_Reading text_.
^^^^^^^^

Nomadico

Giving Thanks/Bites of History/Crazy Cap

Nomadico issue #28

A weekly newsletter with four quick bites, edited by Tim Leffel, author of A Better Life for Half the Price and The World’s Cheapest Destinations. See past editions here, where your like-minded friends can subscribe and join you.

Giving Thanks
Today is Thanksgiving in the USA. Seth Godin released The Thanksgiving Reader back in 2015 to focus on gratitude as a group project, kind of like a Passover Seder but without all the references to suffering. If it’s too woo-woo for your family, you might just want to listen to his podcast episode on how we got socially engineered into buying so many cranberries and turkeys. Meanwhile, thank you for reading this newsletter. We are grateful.


Trivia and World-Changing History
If you’re interested in historic stories and often ask, “Why is it that…?” out loud, then here’s another podcast you might like: the Everything Everywhere Podcast. Host Gary Arndt was an original world-circling travel blogger, which made him a sponge of information and curiosity that now leads well to short daily explanations on the history of playing cards, where Alexander the Great is buried, Rapa Nui, and what we know about the legend of Atlantis. (And yes, the history of Thanksgiving.)

^^^^^^^^

_Supplied information_.
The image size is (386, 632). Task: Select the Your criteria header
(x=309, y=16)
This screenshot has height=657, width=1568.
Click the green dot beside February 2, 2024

^^^^^^^^

_Problem description_. Pick up the Nomadico newsletter where it stops and keep writing. The material has no connection to the Nomadico newsletter.

_Answer to this task_.
Easy Water Purification on the Road

Plastic bottles on the beach are a scourge around the world and the big gyres of them floating around the oceans unseen are even worse. Avoid buying single-use bottles in places where you can’t drink the water by using the rechargeable tech of a Crazy Cap one. This is basically a Swell-type insulated bottle but with a cap that lights up with germ- and bacteria-killing UV rays, rendering that tap water perfectly drinkable. It’s like a SteriPen, but since the light is already attached to your bottle, super-easy to use. Easily pays for itself in the cost savings too.


Thailand Is Still a Deal
So far I’ve been in Bangkok, Phuket, and Koh Lanta on this trip and am finding Thailand prices to be only slightly higher than they were the last time I was here in 2015. Part of that is because I’m pulling from a U.S. dollars account, with the exchange rate mitigating some of the inflation, but it still feels like a terrific value–coming from a guy who lives in Mexico much of the year. Tourism has roared back fast, by the way, with busy airports, hotels, and ferry terminals.